Mobil Research and Development Corporation Field Research Laboratory Dallas, Texas

Abstract

The organic carbonaceous matter found intimately associated with the uranium mineral in some Crownpoint ore trends appears to shield some of the uranium from contact by a chemically-mild leaching system. Sodium hypochlorite (NaOCl) is an oxidant strong enough to attack this carbonaceous matter and contact the trapped uranium mineral. Batch and pack laboratory tests showed that alkaline bicarbonate solutions containing 0.1–5.0 wt-% NaOCl were effective for rapid recovery of uranium from Crownpoint refractory ore. Recoveries of 90% and greater were obtained In the laboratory tests. However, NaOCl is such a strong oxidant that it reacts extensively with gangue minerals also present in the ore as well as with uranium. Since oxidation with NaOCl generates sodium chloride, high chloride levels would tend to build up in the leaching circuit.
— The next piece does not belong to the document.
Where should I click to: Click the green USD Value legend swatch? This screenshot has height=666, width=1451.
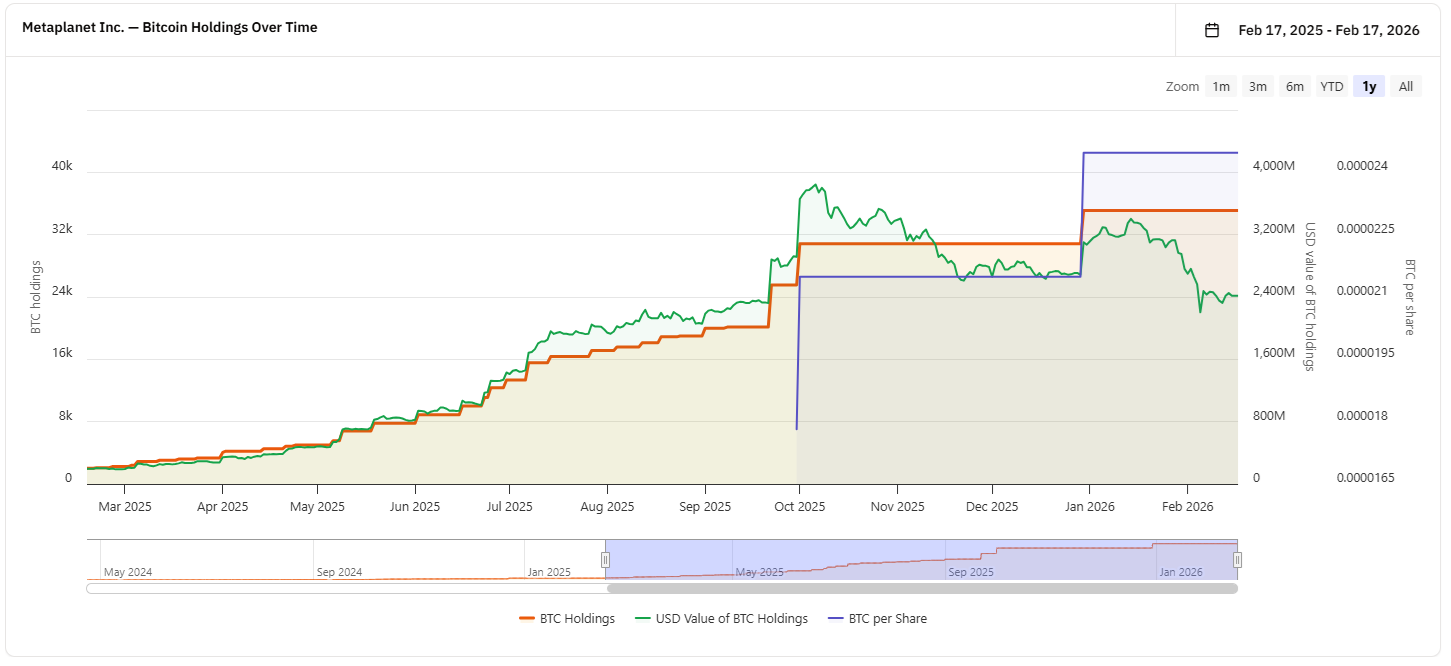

Electron mlcroprobe studies of ore samples after leaching with NaOCl showed the presence of holes and cracks in the residual carbonaceous matrix as well as the presence of chloride. Leaching with NaOCl is also associated with high levels of dissolved organic carbon. These observations suggest some degree of oxidative breakdown of the encapsulating organic matter by NaOCl, thereby facilitating oxidant attack on the uranium mineral.